Even with all that, a dark cloud stirred in the back of my mind.
My family couldn’t find out.
World War Novak would spawn if they did.
My father loved Saint but had said on multiple occasions if he caught either of his daughters with him, he had enough information to destroy not only Saint himself, but his business. His baby.
My brother, who used to scare boys off when he caught wind they were going to ask me out, would go ballistic.
He, too, had warned me off Saint. Telling me he was a heartbreaker, a slut, had herpes. Anything he thought that would deter me from developing feelings for his best friend.
A best friend, Archer said, he would castrate if he got his dick wet in either of his sisters.
While we might not put each other first the way well adjusted siblings might’ve, we still looked out for each other. Wanted the best for one another.
And Saint Delacore wasn’t the best when it came to standing next to a Novak woman.
Saint knew this. Knew that touching me, sleeping with me, could cost him the only family that had ever been there for him. Supported him.

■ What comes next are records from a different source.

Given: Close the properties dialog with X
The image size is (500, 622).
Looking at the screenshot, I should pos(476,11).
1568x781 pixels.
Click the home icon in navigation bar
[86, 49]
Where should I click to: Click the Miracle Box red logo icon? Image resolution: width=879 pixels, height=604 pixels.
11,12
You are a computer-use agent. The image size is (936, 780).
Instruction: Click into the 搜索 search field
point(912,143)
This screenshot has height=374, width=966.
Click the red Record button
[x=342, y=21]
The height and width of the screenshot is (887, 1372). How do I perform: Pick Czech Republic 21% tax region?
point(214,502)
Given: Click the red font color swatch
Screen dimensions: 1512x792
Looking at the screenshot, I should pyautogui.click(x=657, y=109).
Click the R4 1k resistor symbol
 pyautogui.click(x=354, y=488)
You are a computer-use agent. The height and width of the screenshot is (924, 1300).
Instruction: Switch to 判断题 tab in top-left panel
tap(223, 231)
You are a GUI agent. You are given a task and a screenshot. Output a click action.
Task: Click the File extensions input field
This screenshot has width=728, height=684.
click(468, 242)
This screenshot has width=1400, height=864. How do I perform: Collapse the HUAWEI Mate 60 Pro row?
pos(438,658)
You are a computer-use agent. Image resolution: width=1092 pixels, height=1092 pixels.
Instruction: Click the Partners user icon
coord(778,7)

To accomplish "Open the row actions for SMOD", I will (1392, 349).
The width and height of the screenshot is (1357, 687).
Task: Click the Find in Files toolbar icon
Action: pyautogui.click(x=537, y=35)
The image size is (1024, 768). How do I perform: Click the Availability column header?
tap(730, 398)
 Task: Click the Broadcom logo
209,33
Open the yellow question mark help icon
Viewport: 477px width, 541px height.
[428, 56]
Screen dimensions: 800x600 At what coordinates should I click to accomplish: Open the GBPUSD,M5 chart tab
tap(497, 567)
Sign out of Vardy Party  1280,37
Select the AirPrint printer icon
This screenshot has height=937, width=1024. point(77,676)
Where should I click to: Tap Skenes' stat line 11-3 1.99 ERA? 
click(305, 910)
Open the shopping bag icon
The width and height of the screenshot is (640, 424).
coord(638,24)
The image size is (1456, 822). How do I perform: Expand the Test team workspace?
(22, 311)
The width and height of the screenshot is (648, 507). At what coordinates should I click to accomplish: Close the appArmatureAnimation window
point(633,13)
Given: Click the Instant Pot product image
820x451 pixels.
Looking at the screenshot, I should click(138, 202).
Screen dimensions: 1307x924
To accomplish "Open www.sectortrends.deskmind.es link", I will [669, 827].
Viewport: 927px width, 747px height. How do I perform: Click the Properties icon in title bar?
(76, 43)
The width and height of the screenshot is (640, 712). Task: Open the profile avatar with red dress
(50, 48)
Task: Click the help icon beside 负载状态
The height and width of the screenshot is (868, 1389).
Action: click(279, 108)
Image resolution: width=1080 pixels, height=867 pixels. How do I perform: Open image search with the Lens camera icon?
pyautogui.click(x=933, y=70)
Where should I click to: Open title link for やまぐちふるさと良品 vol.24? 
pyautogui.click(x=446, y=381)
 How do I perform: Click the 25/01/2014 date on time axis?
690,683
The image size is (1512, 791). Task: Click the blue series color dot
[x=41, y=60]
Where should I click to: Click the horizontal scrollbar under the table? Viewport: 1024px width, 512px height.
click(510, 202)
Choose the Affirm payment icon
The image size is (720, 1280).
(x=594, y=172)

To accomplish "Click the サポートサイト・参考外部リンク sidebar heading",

Loved him.
I stared at Saint, how even in his sleep the sharp lines of his face didn’t soften.
Almost as if the worry and guilt over what we did followed him in his dreams.
I waited to feel the guilt, and maybe somewhere deep inside I did, but London felt like this fantasy that my family couldn’t penetrate.
We weren’t in another country, but on another planet.
Except we weren’t and they could never know.
Even in the happiest moments of my life, my family hung above me like a dark cloud.
That was what had woken me up. The warring emotions inside me that came and went with the pull of the tide.
Exhilaration in the act.
Awakened with new sexual cravings.
Anxious if my family found out.
Shocked and awed at the man beside me.
He always made me feel safe and cherished, never foolish in my ideas, but tonight he showed me a new side of those feelings. Especially when I looked over at the nightstand to check the time, it was just past four in the morning, and noticed a small dish with two white pills and a glass of water beside it.
Pain pills to help ease the ache between my legs. Saint must’ve put them there after I fell asleep.
My stomach fluttered under the small gesture.
With careful movements, I downed the pills, chasing them with the now tepid water.
As I set the glass down, I couldn’t stop myself from asking the question that’d been dancing around in my head.
When the sun crested through the curtains, how was I supposed to act? This wasn’t a stranger I brought home from the bar for a night of sexual release. This was Saint.
Saint who gave me my first skateboard.
Saint who’d lay on the grass with me at night while I rattled on about the constellations in the sky.
Saint who held me to his side as I cried at my mother’s funeral.